As shown in the previous results, there is great improvement in the LAD of all three tree models when the scanner height changes from 1.5 m to 3 m with one scan: a decrease in the AE from 39.4% to 19.4% for Tree1 (a 20.0% improvement in accuracy), 21.3% to 12.8% for Tree2 (an 8.5% improvement), and 71.5% to 43.8% for Tree3 (a 27.7% improvement). Taking Tree1 as an example, many leaves lie between 0° and 5°; however, the estimated proportion of leaves at angles less than 5° is substantially less than the true proportion when the scanner height is 1.5 m (Figure 5a), indicating that horizontal leaves are scanned less often. However, when the scanner height is doubled (Scan II), the overall LAD estimation accuracies are greatly improved, and the estimated proportion of leaves between 0° and 5° increases considerably compared with the result of Scan I. The possible reasons can be explored from the simplified case in Figure 9. Figure 9 shows four leaves, two of which are horizontal but are at different heights, and the other two pieces are slanted. A simulation was performed to test the effect of the scanning location. Two horizontal circles with a radius of 15 cm are simulated using the DART model. One circle is placed at a height of 1.5 m (leaf①); no point is acquired when scanning from Scan I, and some points are acquired in Scan II (Figure 8b).

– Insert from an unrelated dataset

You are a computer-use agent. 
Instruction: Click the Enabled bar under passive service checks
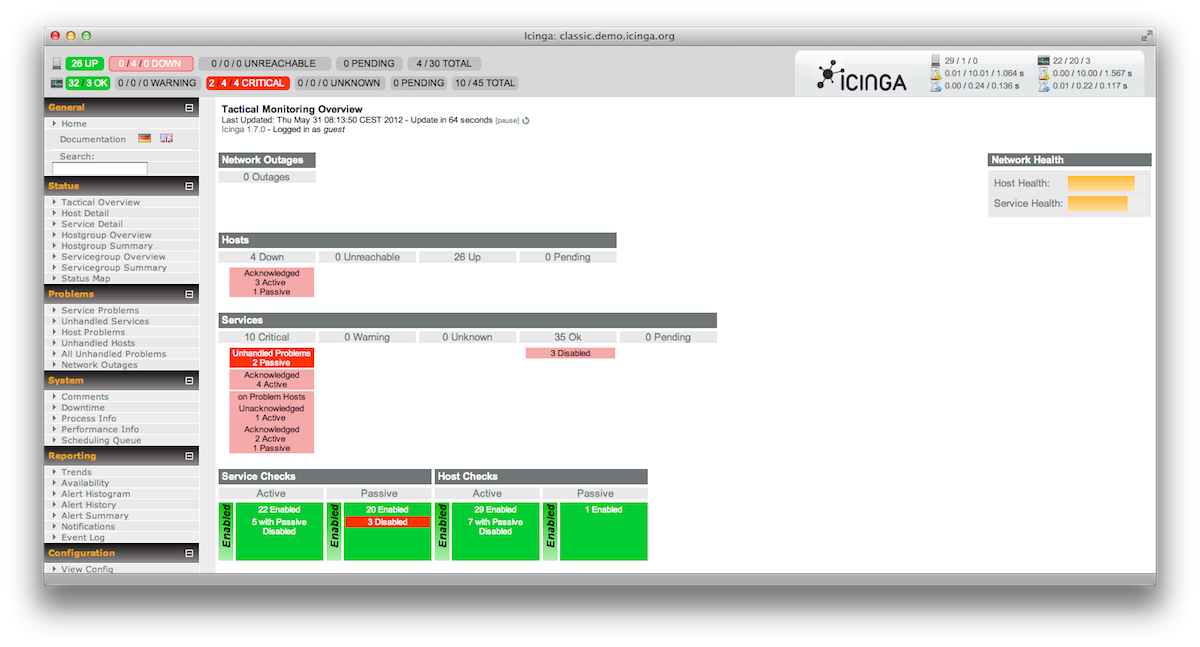click(334, 531)
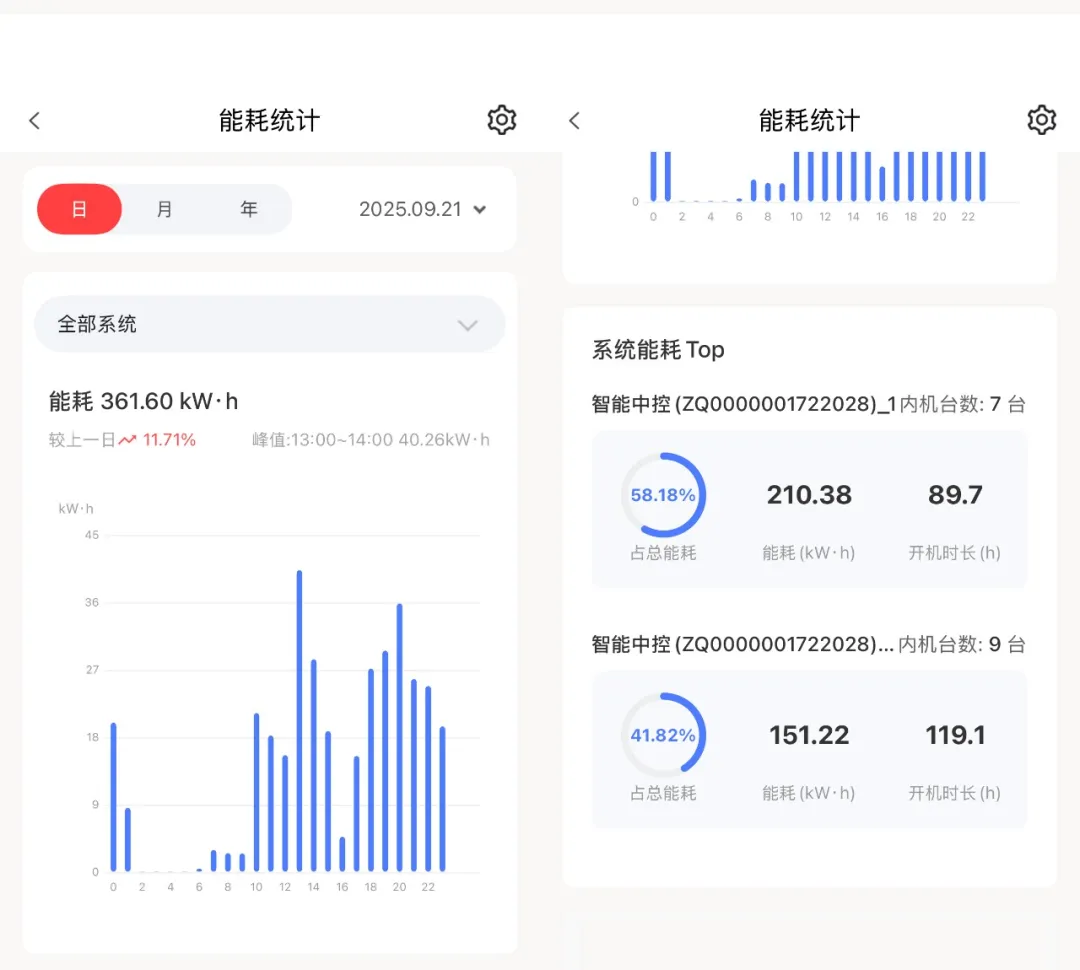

Similarly, the other circle is placed at a height of 0.5 m (leaf②); more points are acquired with Scan II than with Scan I (Figure 9c) because the angle between the emitted pulses of Scan II and leaf② (β in Figure 9a) is larger than that of Scan I (α in Figure 9a). This indicates that more pulses are incident on leaf② than leaf①. The results of leaf③ and leaf④ are similar to those of leaf① and leaf②, so they are not shown here. We believe that this finding might be a reason for the considerable improvement in the LAD accuracy when the scanner height is increased. The limited sampling capability of TLS at the top of tall trees and the fact that the number of hits is affected by the leaf orientation relative to the view direction of the laser [27] result in some leaves under-represented and some over-represented; increasing the tripod or adding platforms could be a pathway to improvement in such cases.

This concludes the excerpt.